====== DATA RECORDS ======

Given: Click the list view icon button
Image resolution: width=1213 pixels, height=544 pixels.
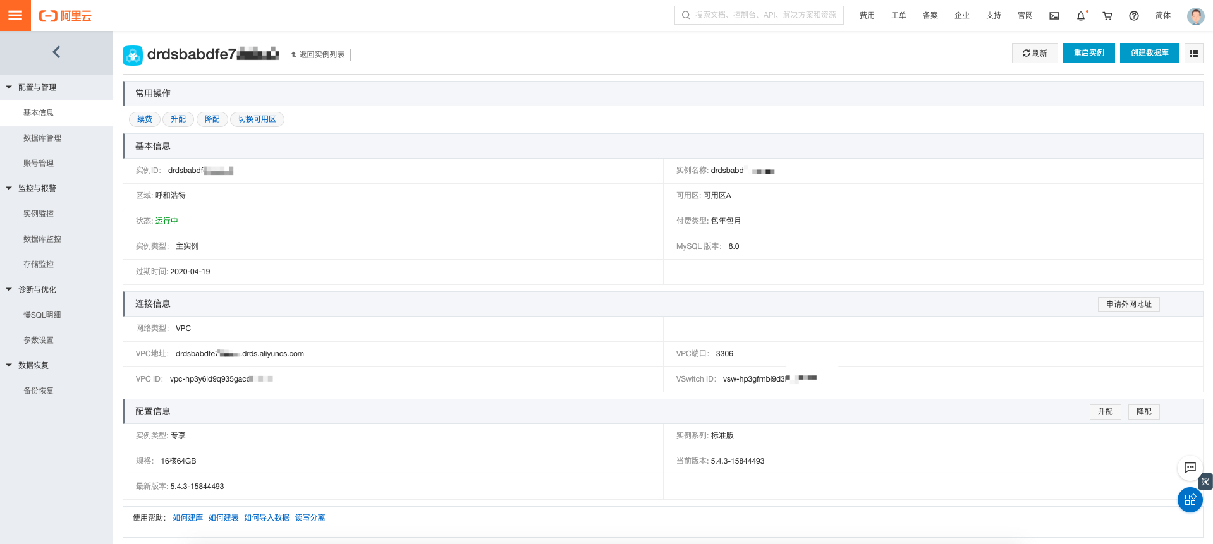Looking at the screenshot, I should point(1194,53).
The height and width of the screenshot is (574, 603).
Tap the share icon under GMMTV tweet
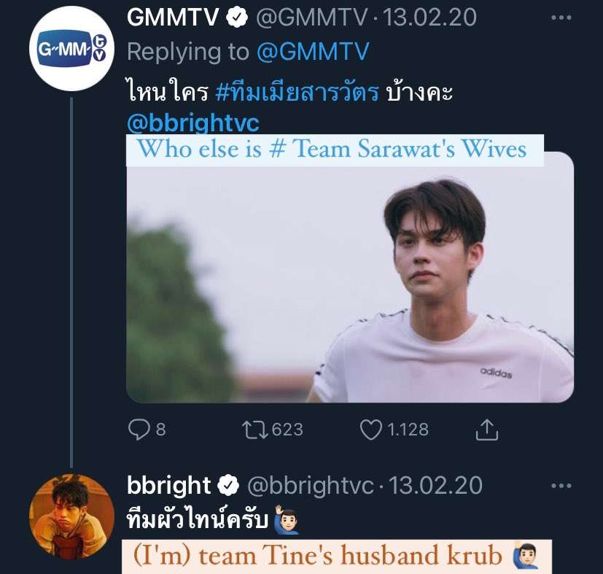[x=487, y=430]
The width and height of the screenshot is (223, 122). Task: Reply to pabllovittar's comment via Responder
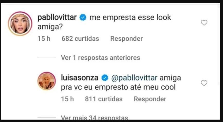click(x=127, y=39)
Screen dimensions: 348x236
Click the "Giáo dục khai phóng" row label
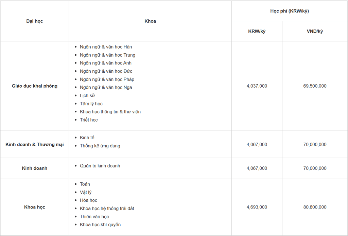point(35,86)
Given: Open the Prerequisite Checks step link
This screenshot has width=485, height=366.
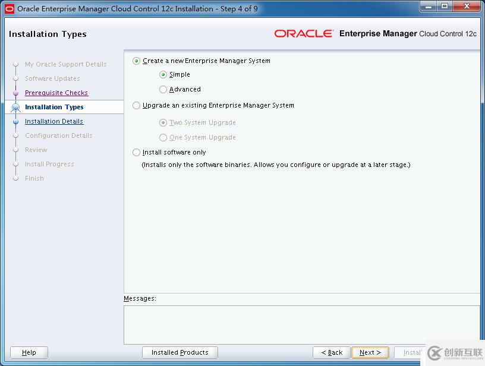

======

• _TASK INSTRUCTIONS_
Report every line in the data above in which the word "Given" appears.

• _EXPECTED OUTPUT_
Given: Click the list view icon button
Given: Open the Prerequisite Checks step link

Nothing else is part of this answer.